The relationship between malaria-related outcomes and cytokine production in whole blood cultures associated with cellular immune responses and immunity to Plasmodium falciparum malaria was examined in a study in southern Ghana. Production of malaria-specific interferon (IFN)-γ was associated with reduced risk of fever and clinical malaria. Protective IFN-γ responses were induced by live schizonts but not by dead parasites. Production of malaria-specific tumor necrosis factor (TNF)-α was associated with reduced risk of fever during follow-up. Baseline levels of TNF-α and phytohemagglutinin (PHA)-induced interleukin (IL)-10 were positively associated with hemoglobin concentration. IL-12 production was associated with reduced risk of parasitemia.
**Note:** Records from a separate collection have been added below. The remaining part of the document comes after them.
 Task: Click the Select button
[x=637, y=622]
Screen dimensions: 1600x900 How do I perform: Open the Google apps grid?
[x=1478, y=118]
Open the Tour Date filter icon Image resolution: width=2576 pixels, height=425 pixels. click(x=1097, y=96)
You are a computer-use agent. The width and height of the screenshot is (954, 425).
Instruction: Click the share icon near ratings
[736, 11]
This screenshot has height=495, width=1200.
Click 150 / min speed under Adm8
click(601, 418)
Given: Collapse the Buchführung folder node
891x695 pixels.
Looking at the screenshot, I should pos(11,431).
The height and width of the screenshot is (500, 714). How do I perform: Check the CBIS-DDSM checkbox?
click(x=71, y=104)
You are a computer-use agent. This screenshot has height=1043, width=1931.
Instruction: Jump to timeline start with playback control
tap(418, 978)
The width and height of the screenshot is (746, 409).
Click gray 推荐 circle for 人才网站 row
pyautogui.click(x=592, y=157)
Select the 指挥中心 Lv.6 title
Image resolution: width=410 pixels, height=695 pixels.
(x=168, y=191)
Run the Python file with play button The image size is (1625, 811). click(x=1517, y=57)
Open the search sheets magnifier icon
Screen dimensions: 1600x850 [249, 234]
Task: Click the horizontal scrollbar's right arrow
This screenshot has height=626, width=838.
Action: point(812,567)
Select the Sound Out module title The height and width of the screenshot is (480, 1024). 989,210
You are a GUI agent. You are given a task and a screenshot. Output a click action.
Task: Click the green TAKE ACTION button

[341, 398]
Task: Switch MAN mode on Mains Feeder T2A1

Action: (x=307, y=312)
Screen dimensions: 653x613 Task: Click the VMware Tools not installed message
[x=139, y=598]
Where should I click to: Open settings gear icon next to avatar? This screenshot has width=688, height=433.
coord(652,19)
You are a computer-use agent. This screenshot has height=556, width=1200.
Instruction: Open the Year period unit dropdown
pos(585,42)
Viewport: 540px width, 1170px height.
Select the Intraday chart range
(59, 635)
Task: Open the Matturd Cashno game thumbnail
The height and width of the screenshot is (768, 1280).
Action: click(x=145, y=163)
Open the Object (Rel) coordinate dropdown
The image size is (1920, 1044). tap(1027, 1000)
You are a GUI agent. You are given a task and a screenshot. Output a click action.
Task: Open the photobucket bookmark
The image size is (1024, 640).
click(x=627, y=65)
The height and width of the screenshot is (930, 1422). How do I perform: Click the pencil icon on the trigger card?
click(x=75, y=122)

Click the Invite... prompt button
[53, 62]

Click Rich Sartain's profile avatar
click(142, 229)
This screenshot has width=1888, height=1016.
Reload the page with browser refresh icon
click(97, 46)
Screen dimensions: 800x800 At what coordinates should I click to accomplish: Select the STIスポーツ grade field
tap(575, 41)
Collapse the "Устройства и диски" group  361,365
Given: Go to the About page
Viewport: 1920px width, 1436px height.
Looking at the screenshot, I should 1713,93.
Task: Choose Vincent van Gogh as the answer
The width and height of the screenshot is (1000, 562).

PHA-induced transforming growth factor-β production was associated with reduced risk of fever during follow-up. High ratios of proinflammatory to anti-inflammatory cytokines were associated with increased risk of fever and higher hemoglobin concentrations. Thus, absolute levels and ratios of proinflammatory and anti-inflammatory cytokines influence susceptibility to infection, clinical disease, and anemia. These data contradict data from cross-sectional clinical studies and indicate a need for detailed analysis of the relationship between cellular immunity to malaria and resistance to disease.